ADAR proteins alter gene expression both by catalyzing adenosine (A) to inosine (I) RNA editing and binding to regulatory elements in target RNAs. Loss of ADARs affects neuronal function in all animals studied to date. Caenorhabditis elegans lacking ADARs exhibit reduced chemotaxis, but the targets responsible for this phenotype remain unknown. To identify critical neural ADAR targets in C. elegans, we performed an unbiased assessment of the effects of ADR-2, the only A-to-I editing enzyme in C. elegans, on the neural transcriptome. Development and implementation of publicly available software, SAILOR, identified 7,361 A-to-I editing events across the neural transcriptome. Intersecting the neural editome with adr-2 associated gene expression changes, revealed an edited mRNA, clec-41, whose neural expression is dependent on deamination. Restoring clec-41 expression in adr-2 deficient neural cells rescued the chemotaxis defect, providing the first evidence that neuronal phenotypes of ADAR mutants can be caused by altered gene expression.
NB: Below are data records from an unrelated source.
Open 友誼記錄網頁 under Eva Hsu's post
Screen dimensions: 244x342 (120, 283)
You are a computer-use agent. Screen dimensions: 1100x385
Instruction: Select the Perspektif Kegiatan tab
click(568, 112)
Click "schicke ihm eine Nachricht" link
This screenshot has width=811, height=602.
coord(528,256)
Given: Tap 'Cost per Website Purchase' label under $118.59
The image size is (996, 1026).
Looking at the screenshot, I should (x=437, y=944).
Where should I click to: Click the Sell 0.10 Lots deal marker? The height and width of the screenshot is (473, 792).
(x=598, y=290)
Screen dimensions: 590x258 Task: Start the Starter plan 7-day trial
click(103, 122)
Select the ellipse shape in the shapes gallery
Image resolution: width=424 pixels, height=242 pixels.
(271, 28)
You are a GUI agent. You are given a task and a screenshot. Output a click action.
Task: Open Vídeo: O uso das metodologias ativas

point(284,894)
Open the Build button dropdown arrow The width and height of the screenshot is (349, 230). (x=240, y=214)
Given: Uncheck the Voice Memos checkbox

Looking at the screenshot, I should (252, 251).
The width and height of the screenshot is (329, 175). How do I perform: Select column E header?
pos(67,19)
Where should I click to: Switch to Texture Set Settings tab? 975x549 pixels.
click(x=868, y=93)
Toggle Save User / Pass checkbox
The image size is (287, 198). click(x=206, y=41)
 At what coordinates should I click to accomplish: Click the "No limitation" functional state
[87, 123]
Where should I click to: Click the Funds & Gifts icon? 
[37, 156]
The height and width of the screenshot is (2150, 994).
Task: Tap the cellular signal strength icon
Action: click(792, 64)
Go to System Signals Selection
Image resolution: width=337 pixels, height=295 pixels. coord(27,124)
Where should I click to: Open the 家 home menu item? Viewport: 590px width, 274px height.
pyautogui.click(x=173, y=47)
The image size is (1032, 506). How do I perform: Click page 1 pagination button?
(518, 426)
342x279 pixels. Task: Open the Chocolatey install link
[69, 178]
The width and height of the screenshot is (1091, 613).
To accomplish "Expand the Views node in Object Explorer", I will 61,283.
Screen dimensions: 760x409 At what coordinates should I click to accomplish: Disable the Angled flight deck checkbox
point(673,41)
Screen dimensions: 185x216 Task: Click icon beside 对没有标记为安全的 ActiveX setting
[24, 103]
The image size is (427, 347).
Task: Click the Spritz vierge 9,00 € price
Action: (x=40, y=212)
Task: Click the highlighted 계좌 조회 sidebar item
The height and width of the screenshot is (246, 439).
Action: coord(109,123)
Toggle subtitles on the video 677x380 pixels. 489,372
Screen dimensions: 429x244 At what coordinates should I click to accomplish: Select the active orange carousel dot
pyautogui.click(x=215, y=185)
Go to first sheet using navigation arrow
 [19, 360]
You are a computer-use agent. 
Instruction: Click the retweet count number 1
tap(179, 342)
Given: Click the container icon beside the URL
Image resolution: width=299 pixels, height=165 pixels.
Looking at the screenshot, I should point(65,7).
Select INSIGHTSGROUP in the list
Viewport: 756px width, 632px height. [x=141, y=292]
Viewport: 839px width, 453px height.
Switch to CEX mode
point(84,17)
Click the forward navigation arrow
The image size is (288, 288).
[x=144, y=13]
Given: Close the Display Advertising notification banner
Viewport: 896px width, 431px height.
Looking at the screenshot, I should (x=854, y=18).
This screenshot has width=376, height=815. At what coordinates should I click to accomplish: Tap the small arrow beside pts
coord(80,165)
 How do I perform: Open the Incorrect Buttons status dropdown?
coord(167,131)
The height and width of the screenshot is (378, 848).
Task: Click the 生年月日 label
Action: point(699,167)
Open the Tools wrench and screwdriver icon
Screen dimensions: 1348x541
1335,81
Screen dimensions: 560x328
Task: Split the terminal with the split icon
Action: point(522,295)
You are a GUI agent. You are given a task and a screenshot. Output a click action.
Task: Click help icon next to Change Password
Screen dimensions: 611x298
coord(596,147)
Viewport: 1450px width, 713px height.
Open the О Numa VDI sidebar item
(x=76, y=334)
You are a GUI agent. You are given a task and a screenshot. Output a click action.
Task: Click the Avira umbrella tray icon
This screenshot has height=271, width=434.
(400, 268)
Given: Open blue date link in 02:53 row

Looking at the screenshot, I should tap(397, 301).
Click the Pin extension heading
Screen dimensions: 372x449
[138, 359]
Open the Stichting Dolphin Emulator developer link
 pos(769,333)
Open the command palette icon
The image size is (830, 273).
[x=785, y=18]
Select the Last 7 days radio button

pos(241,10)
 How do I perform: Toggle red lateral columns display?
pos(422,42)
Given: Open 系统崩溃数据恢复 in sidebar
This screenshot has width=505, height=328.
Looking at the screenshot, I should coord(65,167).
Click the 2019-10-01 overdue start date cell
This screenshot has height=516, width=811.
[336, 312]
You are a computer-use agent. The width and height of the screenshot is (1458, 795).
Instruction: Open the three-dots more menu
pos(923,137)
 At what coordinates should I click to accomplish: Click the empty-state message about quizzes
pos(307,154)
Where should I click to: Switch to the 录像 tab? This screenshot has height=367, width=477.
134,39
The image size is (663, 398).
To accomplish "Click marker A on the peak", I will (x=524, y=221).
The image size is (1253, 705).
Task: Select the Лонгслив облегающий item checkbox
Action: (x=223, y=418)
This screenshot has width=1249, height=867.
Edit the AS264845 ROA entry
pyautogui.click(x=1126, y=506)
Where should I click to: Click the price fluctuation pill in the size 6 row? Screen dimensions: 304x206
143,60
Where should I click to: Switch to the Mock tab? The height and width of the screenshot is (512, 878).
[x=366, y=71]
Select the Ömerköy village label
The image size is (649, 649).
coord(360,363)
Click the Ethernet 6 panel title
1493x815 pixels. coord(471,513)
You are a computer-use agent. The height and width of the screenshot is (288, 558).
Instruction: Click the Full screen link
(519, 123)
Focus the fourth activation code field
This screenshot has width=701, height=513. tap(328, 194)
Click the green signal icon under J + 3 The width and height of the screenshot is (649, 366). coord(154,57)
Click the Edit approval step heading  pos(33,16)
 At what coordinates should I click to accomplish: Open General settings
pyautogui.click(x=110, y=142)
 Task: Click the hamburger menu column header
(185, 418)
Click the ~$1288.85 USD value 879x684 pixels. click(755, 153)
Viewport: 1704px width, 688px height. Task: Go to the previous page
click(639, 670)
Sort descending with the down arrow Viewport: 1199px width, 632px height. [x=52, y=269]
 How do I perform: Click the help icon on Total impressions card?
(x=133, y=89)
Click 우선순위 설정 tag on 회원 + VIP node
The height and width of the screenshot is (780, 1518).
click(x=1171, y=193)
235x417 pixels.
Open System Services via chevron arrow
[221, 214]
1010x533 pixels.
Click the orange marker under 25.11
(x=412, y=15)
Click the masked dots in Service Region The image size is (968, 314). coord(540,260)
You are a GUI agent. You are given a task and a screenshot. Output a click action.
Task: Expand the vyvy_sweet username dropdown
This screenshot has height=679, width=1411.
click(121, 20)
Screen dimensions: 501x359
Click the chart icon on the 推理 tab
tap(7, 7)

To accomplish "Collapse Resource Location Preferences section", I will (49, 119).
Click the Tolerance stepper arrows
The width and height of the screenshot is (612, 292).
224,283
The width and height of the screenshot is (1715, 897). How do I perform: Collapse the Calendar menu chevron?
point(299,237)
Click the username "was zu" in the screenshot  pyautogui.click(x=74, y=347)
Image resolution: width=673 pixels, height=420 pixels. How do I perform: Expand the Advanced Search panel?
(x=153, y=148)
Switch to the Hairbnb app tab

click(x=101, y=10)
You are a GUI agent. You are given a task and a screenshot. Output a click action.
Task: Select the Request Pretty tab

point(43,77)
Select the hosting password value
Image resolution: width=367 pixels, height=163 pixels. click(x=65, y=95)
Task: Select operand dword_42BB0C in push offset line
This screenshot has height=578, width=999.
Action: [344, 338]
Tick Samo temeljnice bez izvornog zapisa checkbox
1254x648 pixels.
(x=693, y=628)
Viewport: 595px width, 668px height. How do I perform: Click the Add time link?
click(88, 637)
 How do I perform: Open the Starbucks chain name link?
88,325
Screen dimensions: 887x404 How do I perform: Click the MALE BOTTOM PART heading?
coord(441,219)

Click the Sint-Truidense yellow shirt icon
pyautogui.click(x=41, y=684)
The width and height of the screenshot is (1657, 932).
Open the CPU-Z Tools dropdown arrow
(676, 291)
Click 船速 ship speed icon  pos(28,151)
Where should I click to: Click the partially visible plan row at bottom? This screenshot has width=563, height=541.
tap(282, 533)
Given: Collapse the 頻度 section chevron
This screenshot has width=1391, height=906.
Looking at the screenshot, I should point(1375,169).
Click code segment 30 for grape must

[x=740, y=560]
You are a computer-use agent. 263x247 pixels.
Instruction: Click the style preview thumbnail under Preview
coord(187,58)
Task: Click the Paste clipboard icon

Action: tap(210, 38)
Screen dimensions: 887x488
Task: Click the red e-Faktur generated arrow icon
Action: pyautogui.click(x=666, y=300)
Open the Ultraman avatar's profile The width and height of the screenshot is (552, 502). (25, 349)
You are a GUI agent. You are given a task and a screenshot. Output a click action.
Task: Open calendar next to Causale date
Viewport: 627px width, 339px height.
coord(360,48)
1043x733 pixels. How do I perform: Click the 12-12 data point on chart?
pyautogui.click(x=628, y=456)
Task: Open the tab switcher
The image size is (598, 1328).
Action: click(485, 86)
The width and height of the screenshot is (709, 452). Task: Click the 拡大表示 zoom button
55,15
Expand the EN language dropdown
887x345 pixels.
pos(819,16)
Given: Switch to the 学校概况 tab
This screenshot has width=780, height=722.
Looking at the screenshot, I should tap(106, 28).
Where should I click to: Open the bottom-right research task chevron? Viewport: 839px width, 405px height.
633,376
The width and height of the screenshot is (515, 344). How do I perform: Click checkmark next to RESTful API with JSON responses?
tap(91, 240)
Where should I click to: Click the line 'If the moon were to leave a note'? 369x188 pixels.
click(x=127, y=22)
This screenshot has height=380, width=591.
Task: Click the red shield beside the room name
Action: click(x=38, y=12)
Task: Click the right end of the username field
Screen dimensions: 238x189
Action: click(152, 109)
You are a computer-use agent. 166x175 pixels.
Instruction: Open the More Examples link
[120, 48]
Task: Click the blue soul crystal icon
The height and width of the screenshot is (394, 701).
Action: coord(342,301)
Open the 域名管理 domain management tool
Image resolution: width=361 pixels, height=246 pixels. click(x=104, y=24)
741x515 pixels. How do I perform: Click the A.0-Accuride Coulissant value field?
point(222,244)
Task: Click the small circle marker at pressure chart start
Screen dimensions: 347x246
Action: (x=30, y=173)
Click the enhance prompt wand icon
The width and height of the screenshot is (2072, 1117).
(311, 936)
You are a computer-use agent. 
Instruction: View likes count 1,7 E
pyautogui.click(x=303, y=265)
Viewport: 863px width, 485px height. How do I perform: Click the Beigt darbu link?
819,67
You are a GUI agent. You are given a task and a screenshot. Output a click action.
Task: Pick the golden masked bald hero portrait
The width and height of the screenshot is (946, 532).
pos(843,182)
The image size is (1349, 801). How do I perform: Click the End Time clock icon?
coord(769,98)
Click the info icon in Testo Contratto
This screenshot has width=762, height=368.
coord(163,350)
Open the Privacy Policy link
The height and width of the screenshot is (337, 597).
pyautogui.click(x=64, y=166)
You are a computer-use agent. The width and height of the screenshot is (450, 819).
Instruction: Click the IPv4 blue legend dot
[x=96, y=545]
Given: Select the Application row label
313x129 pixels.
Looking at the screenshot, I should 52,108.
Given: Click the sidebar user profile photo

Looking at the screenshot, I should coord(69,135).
ADAR蛋白通过催化腺苷（A）到肌苷（I）RNA编辑以及与靶RNA中的调控元件的结合来改变基因表达。迄今为止，ADAR的丧失会影响所有动物的神经元功能。缺乏ADAR的秀丽隐杆线虫显示趋化性降低，但导致该表型的靶标仍未知。为了找出关键的神经ADAR目标线虫，我们进行的ADR-2，在只有A到I编辑酶的影响客观公正的评估线虫，对神经转录。公开可用的软件SAILOR的开发和实现，在整个神经转录组中识别出7,361个A-to-I编辑事件。将神经编辑组与adr-2相交相关基因表达的变化，揭示了一个编辑过的mRNA，clec-41，其神经表达依赖于脱氨基作用。恢复adr-2缺陷神经细胞中clec-41的表达可以挽救趋化性缺陷，这提供了第一个证据表明ADAR突变体的神经元表型可能是由基因表达的改变引起的。